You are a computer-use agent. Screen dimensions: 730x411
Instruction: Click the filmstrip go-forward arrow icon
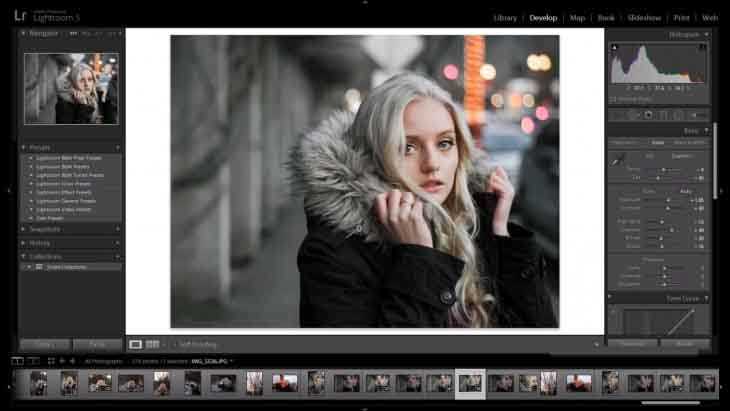[73, 360]
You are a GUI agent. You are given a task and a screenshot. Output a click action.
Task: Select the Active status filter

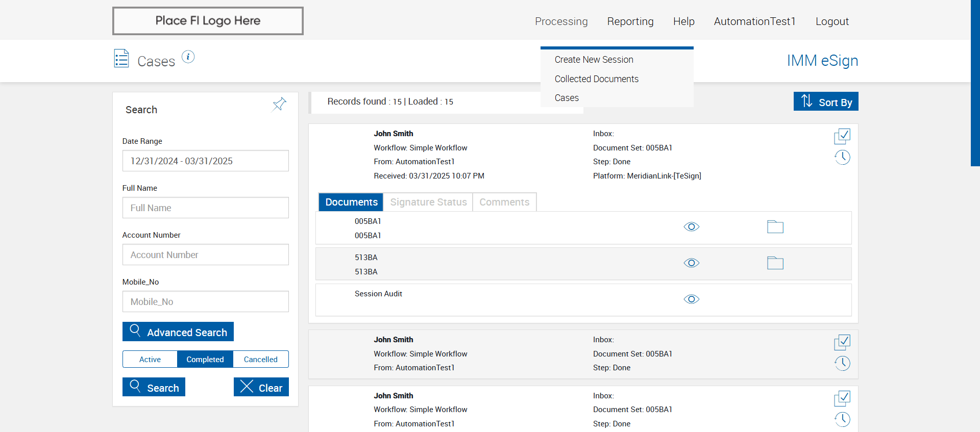(150, 360)
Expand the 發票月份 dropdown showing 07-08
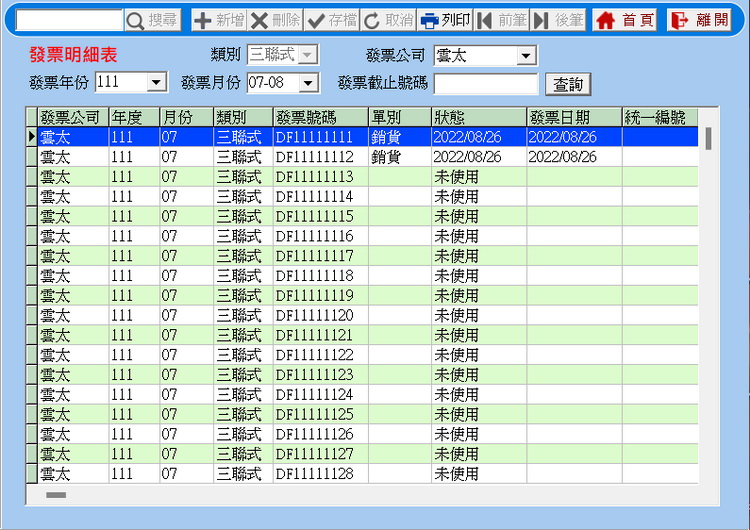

### Exercise instructions
Output a verbatim copy of the entries and skip the pictures.

### Your solution
You are a computer-use agent. Screen dimensions: 730x411
Instruction: Click the filmstrip go-forward arrow icon
[73, 360]
You are a GUI agent. You are given a task and a screenshot. Output a click action.
Task: Select the Active status filter

(150, 360)
Expand the 發票月份 dropdown showing 07-08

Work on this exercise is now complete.